Inspirada na personagem Dorotéia, de Nelson Rodrigues — mulher atravessada pela dor, pelo silêncio e pela tentativa de libertação —, Das Dores transforma o espaço em território de memória e denúncia. Em cena, mais de uma centena de pares de sapatos e sandálias espalham-se pelo chão, convertendo-se em símbolos de poder, dominação, consumo e lembrança. A partir desses objetos, a performance convoca uma reflexão urgente sobre a violência contra a mulher e o feminicídio.
Essa urgência é reforçada pelos números: em 2024, o canal Ligue 180 registrou 31.030 atendimentos em Pernambuco, um aumento de 40,6% em relação a 2023 e 4.609 denúncias, crescimento de 16,3%. Entre janeiro e maio de 2024, foram 22.649 ocorrências de violência doméstica, o que representa uma mulher vítima a cada dez minutos no estado. Nesse contexto, os sapatos em cena deixam de ser meros objetos cênicos e tornam-se vestígios dos passos interrompidos de tantas mulheres.

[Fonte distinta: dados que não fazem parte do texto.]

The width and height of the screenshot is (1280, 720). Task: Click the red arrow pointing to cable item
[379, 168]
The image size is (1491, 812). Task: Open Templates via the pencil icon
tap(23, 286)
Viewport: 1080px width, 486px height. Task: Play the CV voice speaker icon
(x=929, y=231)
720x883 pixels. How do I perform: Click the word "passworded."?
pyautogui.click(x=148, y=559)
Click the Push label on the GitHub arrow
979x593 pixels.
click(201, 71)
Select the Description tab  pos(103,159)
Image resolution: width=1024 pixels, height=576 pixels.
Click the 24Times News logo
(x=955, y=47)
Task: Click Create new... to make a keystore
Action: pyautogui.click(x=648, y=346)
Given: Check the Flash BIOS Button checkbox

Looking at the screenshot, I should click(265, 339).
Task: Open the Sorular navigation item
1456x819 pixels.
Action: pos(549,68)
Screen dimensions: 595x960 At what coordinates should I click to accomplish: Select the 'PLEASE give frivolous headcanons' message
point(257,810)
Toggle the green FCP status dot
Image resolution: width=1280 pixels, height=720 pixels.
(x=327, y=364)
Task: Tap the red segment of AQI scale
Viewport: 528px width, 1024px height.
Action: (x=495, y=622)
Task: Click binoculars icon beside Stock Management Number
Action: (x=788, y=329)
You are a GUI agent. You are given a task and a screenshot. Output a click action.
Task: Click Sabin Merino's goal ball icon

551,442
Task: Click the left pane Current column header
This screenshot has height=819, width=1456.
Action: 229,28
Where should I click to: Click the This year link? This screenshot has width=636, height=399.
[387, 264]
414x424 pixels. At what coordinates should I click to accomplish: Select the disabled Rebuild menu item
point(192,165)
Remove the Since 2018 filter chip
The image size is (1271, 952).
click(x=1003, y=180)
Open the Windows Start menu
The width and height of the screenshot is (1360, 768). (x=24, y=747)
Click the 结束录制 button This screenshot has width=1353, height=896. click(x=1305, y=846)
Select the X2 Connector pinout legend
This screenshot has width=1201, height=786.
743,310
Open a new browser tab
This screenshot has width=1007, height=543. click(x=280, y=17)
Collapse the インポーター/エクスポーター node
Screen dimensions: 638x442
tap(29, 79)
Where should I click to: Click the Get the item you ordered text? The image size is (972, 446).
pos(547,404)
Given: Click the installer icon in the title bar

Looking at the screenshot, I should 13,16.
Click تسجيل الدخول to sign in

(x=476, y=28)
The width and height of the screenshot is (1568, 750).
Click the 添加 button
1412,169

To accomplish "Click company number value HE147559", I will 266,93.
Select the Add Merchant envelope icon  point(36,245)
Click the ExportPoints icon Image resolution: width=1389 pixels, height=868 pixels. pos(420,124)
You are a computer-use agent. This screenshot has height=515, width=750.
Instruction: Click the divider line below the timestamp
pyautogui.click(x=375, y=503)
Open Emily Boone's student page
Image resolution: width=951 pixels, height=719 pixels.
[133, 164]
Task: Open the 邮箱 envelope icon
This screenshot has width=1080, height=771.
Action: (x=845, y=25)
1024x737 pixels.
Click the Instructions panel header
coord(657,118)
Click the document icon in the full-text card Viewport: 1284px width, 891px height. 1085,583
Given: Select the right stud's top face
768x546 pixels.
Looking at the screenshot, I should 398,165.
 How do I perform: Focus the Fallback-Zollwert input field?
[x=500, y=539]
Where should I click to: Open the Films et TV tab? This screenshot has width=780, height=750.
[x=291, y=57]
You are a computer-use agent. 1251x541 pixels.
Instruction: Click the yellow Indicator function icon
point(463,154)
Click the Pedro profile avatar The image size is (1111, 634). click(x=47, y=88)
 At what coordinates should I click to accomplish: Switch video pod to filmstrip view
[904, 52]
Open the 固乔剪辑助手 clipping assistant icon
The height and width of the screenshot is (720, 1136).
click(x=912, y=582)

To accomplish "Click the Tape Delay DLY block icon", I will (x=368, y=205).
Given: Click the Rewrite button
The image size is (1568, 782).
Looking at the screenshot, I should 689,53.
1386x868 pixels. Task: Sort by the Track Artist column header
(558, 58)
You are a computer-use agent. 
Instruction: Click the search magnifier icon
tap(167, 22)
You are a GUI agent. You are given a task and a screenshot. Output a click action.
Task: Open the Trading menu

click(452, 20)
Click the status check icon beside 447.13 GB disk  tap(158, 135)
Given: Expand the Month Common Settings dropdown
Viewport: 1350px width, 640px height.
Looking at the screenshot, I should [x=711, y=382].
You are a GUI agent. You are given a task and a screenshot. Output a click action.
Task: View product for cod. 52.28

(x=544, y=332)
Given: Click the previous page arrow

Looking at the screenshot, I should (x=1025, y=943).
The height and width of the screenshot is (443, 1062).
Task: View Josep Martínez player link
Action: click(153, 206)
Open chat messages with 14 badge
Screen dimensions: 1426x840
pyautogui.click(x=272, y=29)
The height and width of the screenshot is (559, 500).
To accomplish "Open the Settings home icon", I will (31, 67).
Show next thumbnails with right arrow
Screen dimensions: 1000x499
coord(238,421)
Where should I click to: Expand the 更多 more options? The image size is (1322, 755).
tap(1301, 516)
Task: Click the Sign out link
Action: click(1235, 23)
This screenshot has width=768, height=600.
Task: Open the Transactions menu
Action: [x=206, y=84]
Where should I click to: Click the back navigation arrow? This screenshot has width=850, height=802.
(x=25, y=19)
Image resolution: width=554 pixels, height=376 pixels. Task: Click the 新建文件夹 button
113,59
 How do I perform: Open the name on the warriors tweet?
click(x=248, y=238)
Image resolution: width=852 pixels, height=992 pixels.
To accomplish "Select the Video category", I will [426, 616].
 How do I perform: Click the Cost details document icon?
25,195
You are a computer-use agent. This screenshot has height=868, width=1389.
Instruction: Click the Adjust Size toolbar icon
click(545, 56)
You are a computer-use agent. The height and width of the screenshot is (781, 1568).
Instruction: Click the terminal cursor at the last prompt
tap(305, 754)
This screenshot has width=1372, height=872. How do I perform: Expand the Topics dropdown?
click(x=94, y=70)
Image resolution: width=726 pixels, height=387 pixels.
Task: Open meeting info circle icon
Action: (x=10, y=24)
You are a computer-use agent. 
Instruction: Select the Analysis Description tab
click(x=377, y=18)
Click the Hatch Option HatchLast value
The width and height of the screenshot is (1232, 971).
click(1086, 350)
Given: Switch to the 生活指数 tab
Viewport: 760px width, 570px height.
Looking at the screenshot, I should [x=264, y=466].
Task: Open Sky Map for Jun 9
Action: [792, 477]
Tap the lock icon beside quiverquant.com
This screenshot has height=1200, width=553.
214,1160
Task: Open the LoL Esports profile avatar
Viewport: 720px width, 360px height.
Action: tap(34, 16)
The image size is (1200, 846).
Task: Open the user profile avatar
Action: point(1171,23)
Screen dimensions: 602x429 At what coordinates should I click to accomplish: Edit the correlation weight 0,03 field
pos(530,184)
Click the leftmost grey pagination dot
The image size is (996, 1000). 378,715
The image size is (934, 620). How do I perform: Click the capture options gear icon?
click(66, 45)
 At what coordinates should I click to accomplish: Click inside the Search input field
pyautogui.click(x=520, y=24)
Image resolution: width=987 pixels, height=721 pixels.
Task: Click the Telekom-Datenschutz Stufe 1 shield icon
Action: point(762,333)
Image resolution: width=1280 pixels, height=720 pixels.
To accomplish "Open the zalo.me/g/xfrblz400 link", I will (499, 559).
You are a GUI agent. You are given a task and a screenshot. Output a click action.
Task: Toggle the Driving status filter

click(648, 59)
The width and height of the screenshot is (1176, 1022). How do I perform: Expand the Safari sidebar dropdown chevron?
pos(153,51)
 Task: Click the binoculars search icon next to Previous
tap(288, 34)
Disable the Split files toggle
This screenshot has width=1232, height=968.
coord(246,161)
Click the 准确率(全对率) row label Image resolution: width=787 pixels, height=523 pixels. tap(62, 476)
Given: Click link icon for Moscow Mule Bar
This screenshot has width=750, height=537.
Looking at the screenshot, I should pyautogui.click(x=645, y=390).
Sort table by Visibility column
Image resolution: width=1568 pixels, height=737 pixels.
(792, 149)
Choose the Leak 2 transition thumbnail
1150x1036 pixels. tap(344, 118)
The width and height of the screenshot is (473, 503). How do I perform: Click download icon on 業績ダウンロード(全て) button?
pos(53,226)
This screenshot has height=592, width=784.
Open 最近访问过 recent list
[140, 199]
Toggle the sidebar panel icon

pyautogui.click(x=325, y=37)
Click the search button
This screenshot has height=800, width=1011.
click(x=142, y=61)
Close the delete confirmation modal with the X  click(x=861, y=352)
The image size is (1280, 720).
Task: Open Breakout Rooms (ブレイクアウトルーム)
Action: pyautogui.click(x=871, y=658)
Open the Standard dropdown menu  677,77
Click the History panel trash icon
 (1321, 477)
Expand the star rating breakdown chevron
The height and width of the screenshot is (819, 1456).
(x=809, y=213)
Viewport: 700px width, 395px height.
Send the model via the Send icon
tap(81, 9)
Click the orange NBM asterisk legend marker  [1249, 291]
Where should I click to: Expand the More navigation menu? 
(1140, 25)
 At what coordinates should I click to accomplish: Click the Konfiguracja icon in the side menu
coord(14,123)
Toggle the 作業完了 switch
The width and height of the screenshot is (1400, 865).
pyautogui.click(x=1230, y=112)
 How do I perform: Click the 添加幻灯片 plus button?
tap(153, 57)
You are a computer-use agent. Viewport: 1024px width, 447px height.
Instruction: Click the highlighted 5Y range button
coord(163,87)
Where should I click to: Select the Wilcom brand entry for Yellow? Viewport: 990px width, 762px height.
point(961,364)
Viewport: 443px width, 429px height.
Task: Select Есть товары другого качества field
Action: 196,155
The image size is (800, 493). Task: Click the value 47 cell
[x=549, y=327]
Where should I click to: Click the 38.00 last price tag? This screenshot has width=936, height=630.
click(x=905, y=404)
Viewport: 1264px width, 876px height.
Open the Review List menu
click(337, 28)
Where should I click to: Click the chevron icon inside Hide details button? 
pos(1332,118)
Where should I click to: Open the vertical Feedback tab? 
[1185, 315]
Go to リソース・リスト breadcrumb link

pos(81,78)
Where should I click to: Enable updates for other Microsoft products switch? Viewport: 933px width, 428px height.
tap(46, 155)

A narrativa de Das Dores se constrói a partir da entrada da intérprete Sandra Rino, que surge em cena com uma bolsa de feira com rodinhas. Ela despeja no chão os sapatos contidos na bolsa e escolhe um sapato infantil, tratando-o como um bebê de colo, gesto que se desdobra em uma dança breve, íntima, de cuidado e perda. Em seguida, escolhe outro sapato, agora de adulto, e sai caminhando, como quem atravessa uma nova fase da vida. Ao longo da performance, vai escolhendo novos pares, e com cada um estabelece uma relação cênica diferente. O gesto da escolha, que se repete e se transforma, sugere um ciclo contínuo de experiências e dores que se refazem.
O momento mais impactante da cena acontece quando a intérprete começa a parear os sapatos, organizando-os como quem constrói um memorial silencioso. A cada par, ela pronuncia nomes femininos, incluindo o seu próprio, evocando vítimas de violência. Enquanto isso, o intérprete de Libras, que também integra a performance, traça linhas vermelhas de batom sobre o corpo, nos braços, abdômen e pescoço e, em seguida, as oculta. Suas mãos, agora tingidas de vermelho, são recolhidas aos bolsos, num gesto que sugere o agressor que fere, apaga os rastros e silencia as provas.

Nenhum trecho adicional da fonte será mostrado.